When the line with "Click the 103 tracker cluster over Europe" appears below, start repeating lines exactly, and keep going through the line with "Screen dimensions: 236x219"; add nothing outside that span.

Listed records
Segment Open

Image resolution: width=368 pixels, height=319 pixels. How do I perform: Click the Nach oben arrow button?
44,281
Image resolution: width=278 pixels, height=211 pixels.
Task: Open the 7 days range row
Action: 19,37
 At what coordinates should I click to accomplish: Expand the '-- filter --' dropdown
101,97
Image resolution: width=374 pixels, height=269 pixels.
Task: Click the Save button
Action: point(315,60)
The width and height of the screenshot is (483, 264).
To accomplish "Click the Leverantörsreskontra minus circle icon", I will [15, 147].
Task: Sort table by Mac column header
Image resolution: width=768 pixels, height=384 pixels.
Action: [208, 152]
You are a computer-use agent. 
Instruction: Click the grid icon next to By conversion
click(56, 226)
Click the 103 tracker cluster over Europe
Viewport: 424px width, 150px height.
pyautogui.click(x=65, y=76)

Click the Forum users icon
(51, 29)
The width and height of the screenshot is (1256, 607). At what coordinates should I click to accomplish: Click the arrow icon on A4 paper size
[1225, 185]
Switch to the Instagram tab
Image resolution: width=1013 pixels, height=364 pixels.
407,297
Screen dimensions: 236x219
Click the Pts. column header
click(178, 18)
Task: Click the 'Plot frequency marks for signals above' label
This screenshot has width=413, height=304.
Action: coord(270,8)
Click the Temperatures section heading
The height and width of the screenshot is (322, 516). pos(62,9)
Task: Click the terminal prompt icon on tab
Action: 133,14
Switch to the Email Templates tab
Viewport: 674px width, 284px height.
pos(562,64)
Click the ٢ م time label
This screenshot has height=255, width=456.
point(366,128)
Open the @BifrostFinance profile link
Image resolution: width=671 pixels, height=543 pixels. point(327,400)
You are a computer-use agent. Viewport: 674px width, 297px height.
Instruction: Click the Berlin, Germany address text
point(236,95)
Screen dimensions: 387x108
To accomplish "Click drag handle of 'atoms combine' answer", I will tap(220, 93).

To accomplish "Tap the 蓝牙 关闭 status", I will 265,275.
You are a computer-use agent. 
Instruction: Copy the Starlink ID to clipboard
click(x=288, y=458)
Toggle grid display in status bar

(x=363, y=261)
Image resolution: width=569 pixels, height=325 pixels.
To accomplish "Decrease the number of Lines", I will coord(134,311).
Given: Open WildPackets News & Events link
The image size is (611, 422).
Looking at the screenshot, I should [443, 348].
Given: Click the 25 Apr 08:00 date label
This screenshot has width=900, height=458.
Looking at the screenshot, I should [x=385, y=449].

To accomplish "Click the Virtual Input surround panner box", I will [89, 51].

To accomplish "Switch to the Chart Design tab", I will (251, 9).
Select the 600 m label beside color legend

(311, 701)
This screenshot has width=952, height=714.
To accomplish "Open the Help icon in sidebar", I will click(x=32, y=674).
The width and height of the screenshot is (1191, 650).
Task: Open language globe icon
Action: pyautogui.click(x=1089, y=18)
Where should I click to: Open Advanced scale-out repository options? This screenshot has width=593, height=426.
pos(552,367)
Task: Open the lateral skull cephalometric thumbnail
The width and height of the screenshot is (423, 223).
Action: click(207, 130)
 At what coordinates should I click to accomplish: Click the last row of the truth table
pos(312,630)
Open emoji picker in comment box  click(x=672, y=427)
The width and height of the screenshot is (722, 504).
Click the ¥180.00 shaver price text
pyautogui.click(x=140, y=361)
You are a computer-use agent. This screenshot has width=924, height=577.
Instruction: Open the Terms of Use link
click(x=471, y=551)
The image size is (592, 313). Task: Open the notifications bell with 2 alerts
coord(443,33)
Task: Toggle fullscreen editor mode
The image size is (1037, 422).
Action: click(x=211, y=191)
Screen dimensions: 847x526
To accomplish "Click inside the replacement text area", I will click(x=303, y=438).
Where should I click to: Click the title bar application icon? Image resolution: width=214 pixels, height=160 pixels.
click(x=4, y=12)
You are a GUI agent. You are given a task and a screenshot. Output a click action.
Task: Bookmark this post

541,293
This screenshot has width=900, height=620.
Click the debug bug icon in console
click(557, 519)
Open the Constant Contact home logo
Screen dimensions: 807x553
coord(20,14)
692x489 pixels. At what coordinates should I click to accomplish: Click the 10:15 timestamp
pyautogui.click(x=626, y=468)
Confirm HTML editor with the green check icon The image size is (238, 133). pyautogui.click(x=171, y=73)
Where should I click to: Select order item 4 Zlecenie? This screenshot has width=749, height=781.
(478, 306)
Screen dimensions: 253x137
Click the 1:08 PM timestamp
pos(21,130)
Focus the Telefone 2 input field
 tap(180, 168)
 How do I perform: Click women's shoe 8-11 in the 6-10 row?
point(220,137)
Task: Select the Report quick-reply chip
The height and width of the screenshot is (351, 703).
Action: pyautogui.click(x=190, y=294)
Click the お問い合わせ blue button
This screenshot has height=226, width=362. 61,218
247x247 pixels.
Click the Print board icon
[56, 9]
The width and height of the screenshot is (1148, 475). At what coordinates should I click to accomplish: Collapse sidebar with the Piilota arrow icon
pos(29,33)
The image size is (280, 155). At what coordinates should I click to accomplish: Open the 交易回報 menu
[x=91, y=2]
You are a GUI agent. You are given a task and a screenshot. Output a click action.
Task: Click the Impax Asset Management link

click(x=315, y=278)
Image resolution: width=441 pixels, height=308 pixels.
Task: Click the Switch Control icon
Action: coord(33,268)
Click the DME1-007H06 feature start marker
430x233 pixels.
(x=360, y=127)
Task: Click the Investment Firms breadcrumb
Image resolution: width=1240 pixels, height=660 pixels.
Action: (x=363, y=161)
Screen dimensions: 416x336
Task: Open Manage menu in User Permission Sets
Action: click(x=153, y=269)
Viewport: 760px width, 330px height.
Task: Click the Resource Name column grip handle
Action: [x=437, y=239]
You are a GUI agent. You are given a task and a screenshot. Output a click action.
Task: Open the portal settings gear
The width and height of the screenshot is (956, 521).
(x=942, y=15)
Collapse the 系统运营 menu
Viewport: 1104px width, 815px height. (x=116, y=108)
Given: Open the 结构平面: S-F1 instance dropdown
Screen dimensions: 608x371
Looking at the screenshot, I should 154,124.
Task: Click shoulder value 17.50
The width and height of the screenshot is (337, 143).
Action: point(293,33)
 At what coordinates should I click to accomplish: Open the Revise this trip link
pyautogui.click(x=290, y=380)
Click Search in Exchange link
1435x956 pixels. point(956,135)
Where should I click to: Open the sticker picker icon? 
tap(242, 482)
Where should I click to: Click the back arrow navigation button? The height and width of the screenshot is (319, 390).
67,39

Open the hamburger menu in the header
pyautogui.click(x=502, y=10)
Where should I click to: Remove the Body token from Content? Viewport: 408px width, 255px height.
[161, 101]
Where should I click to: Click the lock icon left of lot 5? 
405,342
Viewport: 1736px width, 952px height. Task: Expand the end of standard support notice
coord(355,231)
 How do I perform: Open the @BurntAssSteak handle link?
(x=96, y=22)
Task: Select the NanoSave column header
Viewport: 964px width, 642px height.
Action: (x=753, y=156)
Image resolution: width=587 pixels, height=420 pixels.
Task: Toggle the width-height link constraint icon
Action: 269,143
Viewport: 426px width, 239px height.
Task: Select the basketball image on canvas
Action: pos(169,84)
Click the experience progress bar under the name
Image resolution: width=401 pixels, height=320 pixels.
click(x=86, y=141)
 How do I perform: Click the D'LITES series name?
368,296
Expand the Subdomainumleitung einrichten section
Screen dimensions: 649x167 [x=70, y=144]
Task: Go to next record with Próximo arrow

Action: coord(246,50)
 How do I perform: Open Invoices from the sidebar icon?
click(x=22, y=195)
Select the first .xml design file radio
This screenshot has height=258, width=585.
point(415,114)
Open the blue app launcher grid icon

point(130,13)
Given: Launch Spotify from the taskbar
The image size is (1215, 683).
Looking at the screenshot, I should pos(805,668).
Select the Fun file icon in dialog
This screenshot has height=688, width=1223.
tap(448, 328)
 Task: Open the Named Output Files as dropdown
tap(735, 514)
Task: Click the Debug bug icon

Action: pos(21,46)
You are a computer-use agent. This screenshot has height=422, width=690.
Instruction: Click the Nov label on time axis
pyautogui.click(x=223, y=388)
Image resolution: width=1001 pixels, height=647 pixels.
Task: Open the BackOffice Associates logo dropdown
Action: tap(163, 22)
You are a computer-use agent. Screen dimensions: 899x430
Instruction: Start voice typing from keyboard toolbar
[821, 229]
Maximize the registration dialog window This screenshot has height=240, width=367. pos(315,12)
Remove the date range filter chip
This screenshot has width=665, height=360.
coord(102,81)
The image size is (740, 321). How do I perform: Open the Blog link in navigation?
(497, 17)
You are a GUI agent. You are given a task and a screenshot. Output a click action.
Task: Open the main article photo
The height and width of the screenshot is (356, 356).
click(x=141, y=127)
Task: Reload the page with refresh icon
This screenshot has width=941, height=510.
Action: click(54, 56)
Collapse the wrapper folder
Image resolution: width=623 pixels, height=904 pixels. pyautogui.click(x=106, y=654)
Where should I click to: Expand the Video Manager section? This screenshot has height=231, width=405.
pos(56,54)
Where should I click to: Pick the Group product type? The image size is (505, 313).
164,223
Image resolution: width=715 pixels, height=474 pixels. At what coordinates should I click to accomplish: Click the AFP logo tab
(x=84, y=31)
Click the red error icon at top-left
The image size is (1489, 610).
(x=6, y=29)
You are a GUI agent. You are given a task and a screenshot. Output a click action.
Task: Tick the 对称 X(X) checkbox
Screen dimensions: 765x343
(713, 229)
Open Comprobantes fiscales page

Segment Closed

Worked solution
Click the 103 tracker cluster over Europe
Viewport: 424px width, 150px height.
pyautogui.click(x=65, y=76)

Click the Forum users icon
(51, 29)
The width and height of the screenshot is (1256, 607). At what coordinates should I click to accomplish: Click the arrow icon on A4 paper size
[1225, 185]
Switch to the Instagram tab
Image resolution: width=1013 pixels, height=364 pixels.
407,297
Screen dimensions: 236x219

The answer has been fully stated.